Cash crops, marketing boards, and agricultural policy failures in Africa
On why policy distortions aren't the only (or even the biggest) problem
I: On agricultural productivity and economic development
I generally agree with David Ndii’s position on the singular importance of improving agricultural productivity in African states:
[T]he real binding constraint on growth in Africa is low agricultural productivity, or the agricultural productivity gap. Small-scale farming dominates African agriculture. Smallholder agriculture is also very diverse, ranging from relatively prosperous, globally competitive commodity exporters to relatively land-rich but capital-poor semi-subsistence farmers who also constitute the bulk of the continent’s poor. It is in this latter group that the highest potential for productivity growth is to be found. Simply put, Africa’s economic takeoff is contingent on a pro-poor agricultural transformation.
However, achieving Ndii’s dream will require significant ideational change among policymakers and a rebalancing of international commodity markets.
First, it is important to recalibrate perceptions of the distortionary effects of agricultural policies in the region. In particular, policymakers need to internalize Thandika Mkandawire’s caution against attributing everything that went wrong in the 1980s to neopatrimonialism, corruption, or ignorance. The widespread belief that agricultural policies in Africa have historically been unnecessarily distortionary resulted in a situation whereby policymakers simply abandoned the sector (after listening to international experts). The net effect of all this is that policymakers in most countries are out of practice when it comes to the agricultural sector. On average, African governments have historically spent 4% of their budgets on agriculture — well below the aspiration 10% target as per the Maputo Declaration. Recall that more than two thirds of Africans depend on agriculture for their livelihood.
Second, in order for African economies to reap more from their agricultural sectors, there is a need to shift towards greater local value addition before exports. Exporting raw agricultural commodities should be a thing of the past. In addition, African producers that dominate global markets should fully exercise their price-setting powers. In this regard, a number of countries, like Cote d’Ivoire and Ghana (cocoa) and Benin (cotton), have taken concrete steps in the direction. More countries need to follow their lead. Importantly, Africa’s commodity exporters should figure out how to defeat the specific non-market strategies (like high tariffs against processed African agricultural products entering Europe) that continue to disincentive value addition by primary producers.
II: Rethinking the role of the state in African agriculture
Given the enduring influence of external experts on African policymaking, it is a tough sell to advocate for robust government policies in the agricultural sector.

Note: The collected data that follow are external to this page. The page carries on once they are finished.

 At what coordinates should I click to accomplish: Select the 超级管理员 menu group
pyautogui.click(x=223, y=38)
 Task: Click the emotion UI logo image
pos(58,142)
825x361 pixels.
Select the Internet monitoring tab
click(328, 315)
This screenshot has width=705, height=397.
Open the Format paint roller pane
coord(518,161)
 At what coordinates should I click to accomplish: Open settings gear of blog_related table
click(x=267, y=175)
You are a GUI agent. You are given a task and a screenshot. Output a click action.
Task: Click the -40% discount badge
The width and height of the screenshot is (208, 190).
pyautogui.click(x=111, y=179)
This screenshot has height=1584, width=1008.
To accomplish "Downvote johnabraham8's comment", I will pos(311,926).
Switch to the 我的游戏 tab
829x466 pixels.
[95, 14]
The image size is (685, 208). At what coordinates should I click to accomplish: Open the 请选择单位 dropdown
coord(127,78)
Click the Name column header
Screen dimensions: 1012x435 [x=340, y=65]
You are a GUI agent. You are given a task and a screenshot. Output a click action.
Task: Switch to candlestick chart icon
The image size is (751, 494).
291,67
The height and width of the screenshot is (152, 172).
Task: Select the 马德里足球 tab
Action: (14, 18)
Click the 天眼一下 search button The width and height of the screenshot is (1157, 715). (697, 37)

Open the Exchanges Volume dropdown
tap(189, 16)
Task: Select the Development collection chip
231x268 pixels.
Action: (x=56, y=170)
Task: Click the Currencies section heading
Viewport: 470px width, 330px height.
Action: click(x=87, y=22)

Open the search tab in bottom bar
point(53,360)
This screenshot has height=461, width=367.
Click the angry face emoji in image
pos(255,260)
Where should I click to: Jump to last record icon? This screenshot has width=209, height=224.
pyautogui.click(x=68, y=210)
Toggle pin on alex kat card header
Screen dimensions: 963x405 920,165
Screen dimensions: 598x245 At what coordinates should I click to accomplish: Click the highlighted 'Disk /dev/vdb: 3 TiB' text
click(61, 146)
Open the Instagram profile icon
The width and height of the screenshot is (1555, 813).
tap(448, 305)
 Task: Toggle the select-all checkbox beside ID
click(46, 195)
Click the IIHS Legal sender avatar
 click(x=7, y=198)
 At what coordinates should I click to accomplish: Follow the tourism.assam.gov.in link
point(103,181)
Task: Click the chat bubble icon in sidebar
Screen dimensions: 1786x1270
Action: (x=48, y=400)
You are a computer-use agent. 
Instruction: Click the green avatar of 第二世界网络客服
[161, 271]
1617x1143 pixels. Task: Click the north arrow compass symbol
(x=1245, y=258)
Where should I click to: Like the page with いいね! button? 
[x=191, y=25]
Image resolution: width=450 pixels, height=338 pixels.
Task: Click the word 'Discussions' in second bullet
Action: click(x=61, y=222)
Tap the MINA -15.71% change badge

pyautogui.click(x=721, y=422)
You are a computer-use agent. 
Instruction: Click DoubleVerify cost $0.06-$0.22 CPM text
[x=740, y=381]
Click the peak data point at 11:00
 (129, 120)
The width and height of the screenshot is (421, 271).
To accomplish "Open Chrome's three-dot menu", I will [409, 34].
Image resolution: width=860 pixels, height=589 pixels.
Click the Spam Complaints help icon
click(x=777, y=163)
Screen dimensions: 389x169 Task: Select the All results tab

There is an abiding belief, internalized even by African policymakers, that governments in the region can do very little good for farmers; and that the best course of action is to do nothing.
Consider the case of marketing boards. Anyone who has read the standard texts on the political economy of agricultural policy in African states knows all about the Big Bad Marketing Boards. Here, the canonical works of the late Robert Bates immediately come to mind. Consider this from Markets and States in Tropical Africa:
A major factor that distinguishes many African states from others in the developing world is their possession of institutions for effecting this transfer [from rural agriculture to urban manufacturing]. Most African states possess publicly sanctioned monopsonies for the purchase and export of agricultural goods. A monopsony is a single buyer; and where there are many sellers but only one buyer, the buyer can strongly influence the price at which economic transactions will take place. In Africa, public agencies by law sanctioned to serve as sole buyers of major agricultural exports. These agencies, bequeathed to the governments of the independent states by their colonial predecessors, purchase cash crops for export at administratively determined domestic prices, and then sell them at the prevailing world market prices.
By using their market power to keep the price paid to the farmer below the price set by the world market, they accumulate funds from the agricultural sector. Although the existence of international borders and the frequent absence of effective border controls have allowed some farmers to evade these state agencies, it has been estimated that at the time of independence, the agencies handled 90 percent of the exports of palm kernels, 80 percent of the exports of coffee, 65 percent of the exports of tea, and 60 percent of the exports of raw cotton.
In Essays on the Political Economy of Rural Africa, Bates further elaborates on the distributive politics of marketing boards — with a focus on African governments’ use of rural surpluses to invest in urban (industrial) development.
The beneficiaries of the dual-price policy are best revealed by noting who gains access to the trading surpluses. A prime recipient is the state; the marketing boards have become important instruments of taxation. Soon after self-government, for example, the governments of Ghana and Western Nigeria committed themselves to major development plans. In order no longer to be constrained to employ the funds raised by the marketing boards for the benefit of the farmers, the governments altered the laws governing the allocation of the trading surpluses.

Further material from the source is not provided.